Instructions for the task: Transcribe the listing underneath, keeping each word exact and omitting the images.

┌─ Data extract

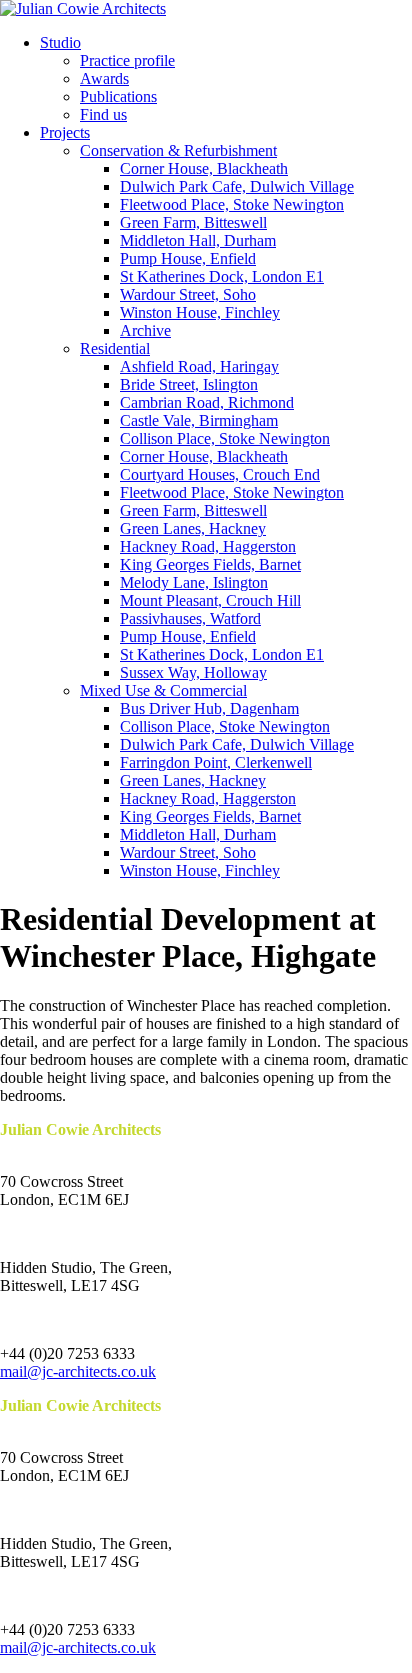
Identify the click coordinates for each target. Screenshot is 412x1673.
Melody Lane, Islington (194, 582)
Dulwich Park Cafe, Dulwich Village (237, 186)
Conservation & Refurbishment (178, 150)
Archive (145, 330)
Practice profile (127, 60)
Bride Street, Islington (189, 384)
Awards (104, 78)
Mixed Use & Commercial (163, 690)
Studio (60, 42)
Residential (115, 348)
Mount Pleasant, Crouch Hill (210, 600)
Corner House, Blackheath (204, 168)
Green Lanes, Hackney (193, 528)
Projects (65, 132)
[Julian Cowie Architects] (83, 8)
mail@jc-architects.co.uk (78, 1371)
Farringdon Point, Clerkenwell (216, 762)
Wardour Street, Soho (188, 294)
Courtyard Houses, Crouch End (220, 474)
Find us (103, 114)
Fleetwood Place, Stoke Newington (232, 204)
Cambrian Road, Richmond (207, 402)
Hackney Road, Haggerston (208, 546)
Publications (118, 96)
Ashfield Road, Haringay (199, 366)
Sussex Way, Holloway (193, 672)
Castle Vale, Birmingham (199, 420)
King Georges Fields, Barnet (210, 564)
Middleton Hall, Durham (198, 240)
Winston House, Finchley (200, 312)
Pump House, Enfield (188, 258)
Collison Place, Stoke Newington (225, 438)
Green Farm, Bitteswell (193, 222)
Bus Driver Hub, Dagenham (209, 708)
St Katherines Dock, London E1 (222, 276)
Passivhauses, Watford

└─

Answer:
Identify the click coordinates for each target. Screenshot is 412x1673.
Melody Lane, Islington (194, 582)
Dulwich Park Cafe, Dulwich Village (237, 186)
Conservation & Refurbishment (178, 150)
Archive (145, 330)
Practice profile (127, 60)
Bride Street, Islington (189, 384)
Awards (104, 78)
Mixed Use & Commercial (163, 690)
Studio (60, 42)
Residential (115, 348)
Mount Pleasant, Crouch Hill (210, 600)
Corner House, Blackheath (204, 168)
Green Lanes, Hackney (193, 528)
Projects (65, 132)
[Julian Cowie Architects] (83, 8)
mail@jc-architects.co.uk (78, 1371)
Farringdon Point, Clerkenwell (216, 762)
Wardour Street, Soho (188, 294)
Courtyard Houses, Crouch End (220, 474)
Find us (103, 114)
Fleetwood Place, Stoke Newington (232, 204)
Cambrian Road, Richmond (207, 402)
Hackney Road, Haggerston (208, 546)
Publications (118, 96)
Ashfield Road, Haringay (199, 366)
Sussex Way, Holloway (193, 672)
Castle Vale, Birmingham (199, 420)
King Georges Fields, Barnet (210, 564)
Middleton Hall, Durham (198, 240)
Winston House, Finchley (200, 312)
Pump House, Enfield (188, 258)
Collison Place, Stoke Newington (225, 438)
Green Farm, Bitteswell (193, 222)
Bus Driver Hub, Dagenham (209, 708)
St Katherines Dock, London E1 (222, 276)
Passivhauses, Watford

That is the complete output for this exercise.